This is the sense most relevant to you: the database is durable, and losing the bucket does not lose your execution history. It loses the large values those history records pointed at.

2. “Metadata bucket” (a deployment/ops term you may see)

The Helm chart and some operational guides refer to a “metadata bucket” or metadataContainer. This is a legacy name. The bucket it refers to does not hold the database-style metadata above. It holds inputs.pb, outputs.pb, Decks, checkpoints, code bundles, and offloaded data. In other words, it holds exactly the “bucket” contents listed in the previous section.

If you see “metadata bucket” in an ops context, read it as “the data plane object-store bucket.” The naming is unfortunate; the contents are what you’d expect from a data bucket.

You can largely ignore other appearances of the word in API surfaces (TaskMetadata, ActionMetadata, and metadata_path on RunContext, which is a local scratch directory used only by from_local() execution). Those are small property bags or local scratch paths and don’t change where your data is stored.

Per-run customization: `raw_data_path`

By default, offloaded values (File, Dir, DataFrame, checkpoints) land alongside everything else under the deployment’s configured bucket prefix. You can route them to a different prefix, including a different bucket entirely, for a single run:

        
import flyte

flyte.init_from_config()

run = flyte.with_runcontext(
    raw_data_path="s3://my-other-bucket/some/prefix",
).run(my_task, x=1)

This is the supported way to send a sensitive run to an isolated bucket, point at a bucket with different lifecycle rules, or otherwise route offloaded data per run. The inputs.pb / outputs.pb themselves still land in the deployment’s bucket; only the raw offloaded contents move.
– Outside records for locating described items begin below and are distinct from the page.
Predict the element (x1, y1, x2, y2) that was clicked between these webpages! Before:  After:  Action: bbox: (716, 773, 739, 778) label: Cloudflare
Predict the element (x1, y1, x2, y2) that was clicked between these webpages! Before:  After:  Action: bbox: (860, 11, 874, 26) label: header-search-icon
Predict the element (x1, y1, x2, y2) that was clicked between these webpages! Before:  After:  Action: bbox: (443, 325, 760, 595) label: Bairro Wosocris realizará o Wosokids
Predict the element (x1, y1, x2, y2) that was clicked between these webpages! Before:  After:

See Run context for the full set of with_runcontext options.

What happens if the bucket is purged

If a retention rule deletes objects out of the bucket, the database records that pointed at them are not deleted, but their pointers now dangle. Concretely:

Execution history, status, timing, structure: still visible in the UI. They come from the database.
Input/output previews, Deck views, artifact payloads: show “not found” if the underlying bytes were purged.
Cache hits for purged outputs: the cached pointer is dead, the task re-executes.
Trace resumption: not possible if the checkpoint blob is gone.
Re-running an old execution: fails if any input it needs has been purged.

This is the trade-off behind retention policies: you save storage cost at the price of being able to inspect or re-run old executions whose offloaded values have aged out. New executions are unaffected.

Lifecycle / retention rules should be scoped to the offloaded-data prefixes, not applied bucket-wide: inputs.pb and outputs.pb are needed for in-flight executions to complete, so purging them mid-run breaks things.

For how retention policies are configured in your deployment, see BYOC data retention policy or Self-managed data retention.

The short version

Database = the system of record. Holds registrations (including task default values), run history, schedules, and pointers to each run’s inputs/outputs.
Bucket = the object-store bucket. Holds every run’s inputs.pb/outputs.pb, Decks, checkpoints, code bundles, and offloaded File / Dir / DataFrame contents.
Values = every task input/output is a literal, stored either inline in inputs.pb/outputs.pb or by reference to raw data offloaded in the bucket.
“Metadata” in docs usually means database-side records. “Metadata bucket” in Helm/ops is legacy naming for the data plane bucket. It does not hold database metadata.
flyte.with_runcontext(raw_data_path=...) is your knob to send offloaded data elsewhere per run.